Para empezar, interroguen su corazón y vean si piden con fe. Quien pide con fe, para su utilidad recibe y para su utilidad alguna vez no recibe. Cuando no sana el cuerpo, quiere sanar el alma. Admite, por tanto, que te conviene lo que quiere quien te llamó al reino eterno. Pues, ¿qué es eso que deseas como un gran bien? Te prometió la vida eterna, te prometió reinar con los ángeles, te prometió un descanso sin fin. ¿Qué es lo que ahora no te concede? ¿No es vana la salud de los hombres? ¿No han de morir con toda certeza los que son curados? Cuando llegue esa muerte, todas aquellas cosas pasadas se desvanecerán como el humo.

En cambio, cuando llegue la vida que se te ha prometido, ciertamente no tendrá ya fin. Para esta te equipa quien ahora te niega algo; con vistas a ella te prepara y te instruye. Y si has recibido la curación porque tuviste fe y pediste -no es indecoroso pedir, aunque por nuestra utilidad a veces no se concede lo pedido-, acéptala y usa bien de ella. ¿No le conviene estar enfermo a quien, una vez curado, se va a entregar a la lujuria? Por tanto, cuando hayas recibido la salud temporal, haz buen uso de ella, de manera que con lo que te dio sirvas a quien te lo dio.

No juzguéis

Y no te antepongas a quién tal vez pidió y no recibió, diciendo en tu corazón: «Yo tengo más fe que él». Respecto a esto acabas de oír en el Evangelio: No juzguéis y no seréis juzgados. ¿A qué se refiere el no juzguéis, sino a las cosas ocultas? Pues ¿a quién se prohíbe juzgar de las cosas manifiestas, si dice la Escritura en otro lugar: Las cosas manifiestas para vosotros; las ocultas, en cambio, para el Señor vuestro Dios?

Es decir, permitíos juzgar las cosas que son manifiestas; las que están ocultas, dejadlas a vuestro Dios. ¿Cómo sabes que al que tal vez pidió y no recibió no se le negó esta salud temporal porque es más fuerte que tú? «Pidió y no recibió». «Pero ¿qué pidió?» «La salud corporal». «Tal vez su fe es más fuerte que la tuya, y esa es la causa por la que tú recibiste lo que pedías, porque si no lo recibías, desfallecías.

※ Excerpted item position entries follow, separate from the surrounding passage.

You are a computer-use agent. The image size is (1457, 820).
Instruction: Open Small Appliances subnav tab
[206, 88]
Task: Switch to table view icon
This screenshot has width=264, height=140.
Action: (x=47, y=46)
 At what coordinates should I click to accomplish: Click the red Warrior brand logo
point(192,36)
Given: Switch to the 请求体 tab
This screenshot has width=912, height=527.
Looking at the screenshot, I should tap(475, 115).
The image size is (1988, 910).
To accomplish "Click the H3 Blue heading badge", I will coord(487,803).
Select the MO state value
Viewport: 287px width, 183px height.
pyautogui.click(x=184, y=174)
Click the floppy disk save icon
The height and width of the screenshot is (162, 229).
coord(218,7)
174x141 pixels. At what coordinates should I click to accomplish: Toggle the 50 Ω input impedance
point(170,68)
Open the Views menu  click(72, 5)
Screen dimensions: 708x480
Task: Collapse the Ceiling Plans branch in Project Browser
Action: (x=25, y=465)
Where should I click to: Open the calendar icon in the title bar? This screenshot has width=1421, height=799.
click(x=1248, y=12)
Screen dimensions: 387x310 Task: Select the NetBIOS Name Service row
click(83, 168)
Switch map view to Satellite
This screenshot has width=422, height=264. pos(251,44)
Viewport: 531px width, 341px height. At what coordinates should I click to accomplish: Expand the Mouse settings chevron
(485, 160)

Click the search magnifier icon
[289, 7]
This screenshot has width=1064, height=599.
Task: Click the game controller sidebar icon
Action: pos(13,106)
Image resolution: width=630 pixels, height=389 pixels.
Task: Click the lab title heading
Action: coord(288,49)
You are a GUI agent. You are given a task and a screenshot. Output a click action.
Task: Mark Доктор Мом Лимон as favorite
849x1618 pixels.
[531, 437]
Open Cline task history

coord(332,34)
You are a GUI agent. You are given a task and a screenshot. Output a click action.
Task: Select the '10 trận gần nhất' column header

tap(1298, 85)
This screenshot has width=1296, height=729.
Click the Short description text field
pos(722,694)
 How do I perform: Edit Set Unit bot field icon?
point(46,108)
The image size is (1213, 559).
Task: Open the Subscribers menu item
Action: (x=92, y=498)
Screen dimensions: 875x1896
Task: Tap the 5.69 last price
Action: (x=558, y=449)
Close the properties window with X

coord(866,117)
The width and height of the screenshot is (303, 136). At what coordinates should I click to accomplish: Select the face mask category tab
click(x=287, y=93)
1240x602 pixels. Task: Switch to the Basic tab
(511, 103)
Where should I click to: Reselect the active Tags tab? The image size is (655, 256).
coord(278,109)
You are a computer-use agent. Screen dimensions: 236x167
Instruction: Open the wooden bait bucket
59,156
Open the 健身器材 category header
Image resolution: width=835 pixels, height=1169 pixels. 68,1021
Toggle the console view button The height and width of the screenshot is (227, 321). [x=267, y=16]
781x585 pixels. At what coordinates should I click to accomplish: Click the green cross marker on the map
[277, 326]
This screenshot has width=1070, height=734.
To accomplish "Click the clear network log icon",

Tampoco esto lo he asegurado; he dicho «tal vez» para no hacer yo lo que acabo de prohibir, para no osar emitir un juicio sobre cosas ocultas». Alguna vez, por tanto, no recibió porque pidió sin fe; otras veces no recibió porque es más fuerte que tú, para así ser ejercitado en la paciencia, como dijimos refiriéndonos al Apóstol. Era más fuerte, pero no perfecto aún, razón por la que escuchó: La virtud se hace perfecta en la debilidad.